Italian football club

Società Sportiva Dilettantistica Città di Teramo is an Italian association football club based in Teramo, Abruzzo that plays in Serie D.

The club was founded in 1929, but its origin is traditionally traced back to 1913 when the first football match was played in the city of Teramo. The team throughout its history has played mainly in Serie C.

The club's record includes two Serie C2 championships (1985–86 and 2001-2002) and three Serie D championships (1973–74, 1993–94 and 2011–12). The club also came 2nd place in the 1984 Anglo-Italian Cup

==History==
The first recorded football match in Teramo took place on 15 July 1913. On 25 August 1929 l'Associazione Sportiva Teramo was founded originally playing in red and yellow kits, however in the following year the club was bankrupt and was taken over by the Sportiva Società Ginnastica Gran Sasso Teramo which gave the team their famous red and white kits. In 1935, the team goes bankrupt once again and in 1936 l'Associazione Polisportiva Interamnia was formed and football was once again played.
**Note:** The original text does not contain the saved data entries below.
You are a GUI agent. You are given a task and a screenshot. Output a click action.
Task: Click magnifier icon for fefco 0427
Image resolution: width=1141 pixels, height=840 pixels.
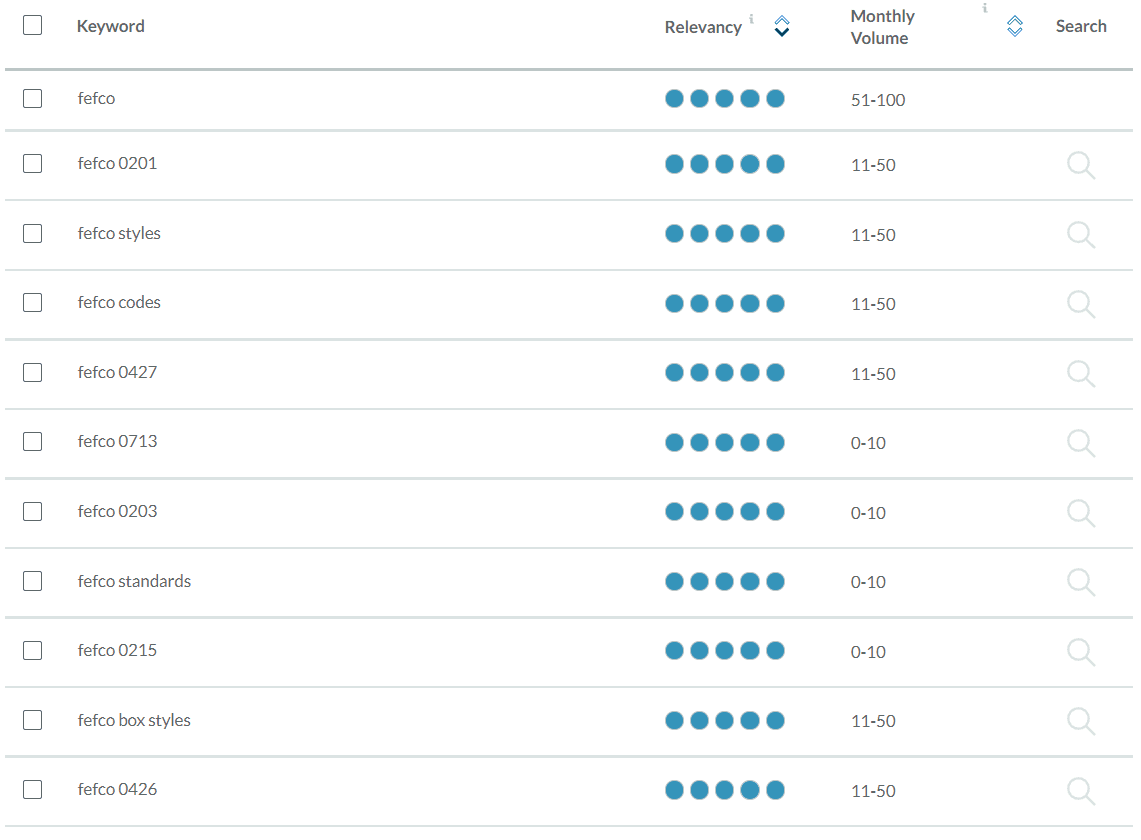point(1080,374)
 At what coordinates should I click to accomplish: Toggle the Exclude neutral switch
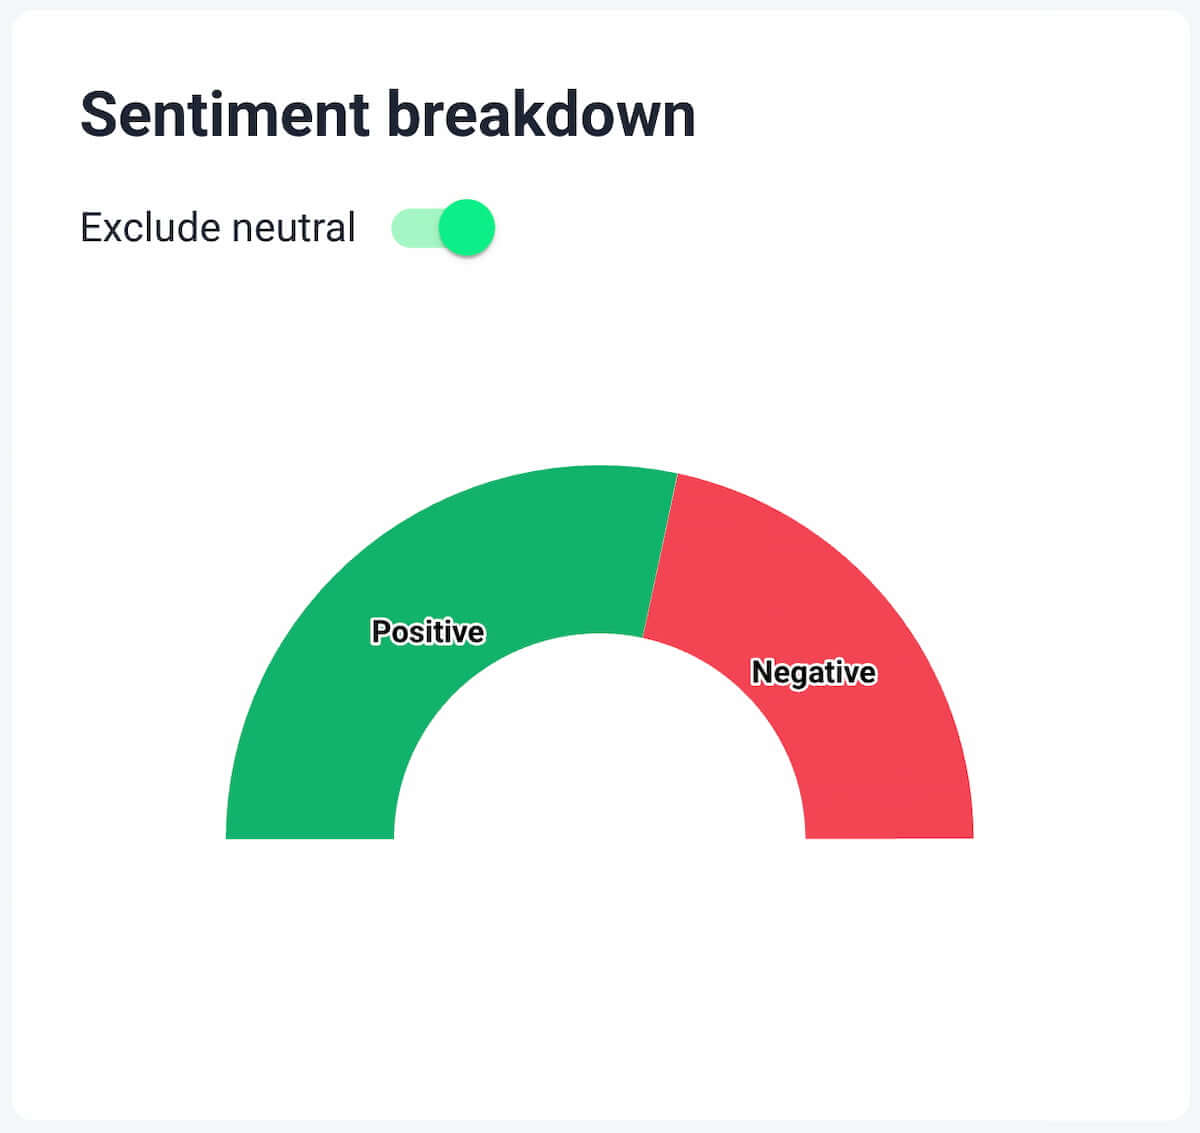tap(443, 228)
After several seasons in Serie C1, Teramo had a difficult 2006–07 campaign, finishing in 15th place, a position that forced them to play in the relegation playoffs. The club lost by a two-goal margin, 4–2 on aggregate to the 16th-place team, Ancona and was thus relegated to Serie C2.

In the 2007–08 campaign, the team finished 8th in Serie C2/B, but declare bankruptcy at the end of the season and was removed from the professional leagues.

The team was refounded for the 2008–09 season, and won the league of Promozione Abruzzo A, the seventh tier of Italian football. Teramo continued the movement up the Italian football pyramid the following year, winning the Eccellenza Abruzzo and obtaining promotion to Serie D. In its first season in the division Teramo lost the Lega Pro Seconda Divisione playoff to Rimini Calcio, however, earned direct promotion to the then Italian fourth division by winning the league the following year.

In its first season in Lega Pro Seconda Divisione, Teramo Calcio achieved a promotional playoff to Lega Pro Prima Divisione where it lost in a 2-game showdown against L'Aquila Calcio. In the 2013–14 season, Teramo competed once again in the Lega Pro Seconda Divisione and secured the promotion on 6 April 2014, on a home match against Arzanese.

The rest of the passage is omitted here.